You’ve heard the expression ‘Showing up is half the battle’, right? It’s part of drilling into our heads the importance of attendance and punctuality. Starting early in grade school — and stopping, well, pretty much never.
Even so, there are those employees that just don’t get it. Whether just they’re time-challenged, or really vulnerable to flu germs, these folks are out or late far more than everyone else.
So, when you’ve had enough of lousy employee attendance, is termination a legal solution?
Yes, but … you have to handle it properly.
Since attendance is one of the most common reasons for employee dismissal, there’s a clear template to follow to avoid any legal stickiness. But first…
Why is poor employee attendance such a big deal?
Well, for most jobs, when Jorge is habitually a half hour late, something’s not getting done. If Michelle, a salaried worker, is out more than she’s supposed to be, you’re paying for work she didn’t do.
Add a kick in the shins for morale and productivity and you’ve got quite a problem. Plus, when you tolerate it, absenteeism and tardiness (sounds like you’re back with 3rd grade with Ms. Hunter, no?) can be contagious.
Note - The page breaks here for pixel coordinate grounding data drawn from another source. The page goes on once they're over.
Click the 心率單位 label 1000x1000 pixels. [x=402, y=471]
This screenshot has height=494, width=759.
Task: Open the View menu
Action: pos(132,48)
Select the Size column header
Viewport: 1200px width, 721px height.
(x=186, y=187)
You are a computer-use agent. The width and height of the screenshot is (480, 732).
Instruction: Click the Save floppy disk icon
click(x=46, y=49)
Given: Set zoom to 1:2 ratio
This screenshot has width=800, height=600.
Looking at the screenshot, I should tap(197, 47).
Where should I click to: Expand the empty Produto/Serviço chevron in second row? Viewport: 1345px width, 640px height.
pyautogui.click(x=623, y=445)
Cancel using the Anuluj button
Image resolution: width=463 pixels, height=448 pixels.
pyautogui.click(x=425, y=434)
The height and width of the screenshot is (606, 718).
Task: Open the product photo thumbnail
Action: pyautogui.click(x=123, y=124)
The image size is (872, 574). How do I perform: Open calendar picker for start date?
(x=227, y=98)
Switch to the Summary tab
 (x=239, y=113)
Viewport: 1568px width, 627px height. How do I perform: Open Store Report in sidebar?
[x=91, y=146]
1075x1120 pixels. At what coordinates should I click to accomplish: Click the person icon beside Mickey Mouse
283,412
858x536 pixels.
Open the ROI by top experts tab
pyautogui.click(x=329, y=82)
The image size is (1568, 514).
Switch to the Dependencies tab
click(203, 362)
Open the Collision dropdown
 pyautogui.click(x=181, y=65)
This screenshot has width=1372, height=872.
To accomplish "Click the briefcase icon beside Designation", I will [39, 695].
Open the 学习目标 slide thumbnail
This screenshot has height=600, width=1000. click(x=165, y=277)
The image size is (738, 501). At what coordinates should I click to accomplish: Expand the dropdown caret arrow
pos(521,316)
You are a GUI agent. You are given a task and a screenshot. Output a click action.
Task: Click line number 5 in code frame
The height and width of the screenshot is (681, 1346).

Okay, I get that. So what can I do?
The first step in avoiding an epidemic is having a policy on attendance.
Do you have one? In writing? If not, develop one.
- Make very clear what is and isn’t acceptable
- Put it in writing and make sure everyone has access
- Better yet, put it in your employee handbook
- Require new hires to read it before they start working
- Have all employees sign a form acknowledging they’ve read and understand the policy
Now that everybody’s on the same photocopied page, you need to enforce your shiny new attendance policy. The best way to do that is simply by keeping score.
Keep daily employee attendance records
By keeping good, daily records of who shows and who doesn’t you’ll get a better picture of what’s going on.
Maybe more importantly, employees are more likely to be prompt when they know the company pays attention.
Staying on the right side of the law with employee attendance comes down to consistency. Document everyone’s attendance regularly. Enforce the same rules the same way with every employee. You can’t cut Amy extra slack just because her daughter babysits for you on short notice — a godsend though it may be.
Use an early warning system
When people break the rules, follow the procedure for issuing warnings or taking related disciplinary action. Those employee attendance records boost your credibility and make it tough for someone to contest the incidents.
Following up with a written warning is the next step. First, it documents that there was a problem. It also makes clear that you addressed the issue with the employee and what the consequences would be if the problem continues.
I have the written policy, the sign off, the records of the employees’ absences and the warnings. Can I fire them now?
As long as termination is included as a possible outcome in the attendance policy, you’re free to cut the employee loose. While your employee attendance policy won’t make the actual firing any less unpleasant, it will help keep your company on level and solid legal ground
Document, document, document!
All these elements build a nice cocoon of protection should you face a wrongful termination suit down the road. By diligently documenting attendance records, monitoring them closely, and consistently handling the issue the same way for all employees, your company has little to fear from claims of discrimination or other firing-related legal tangle.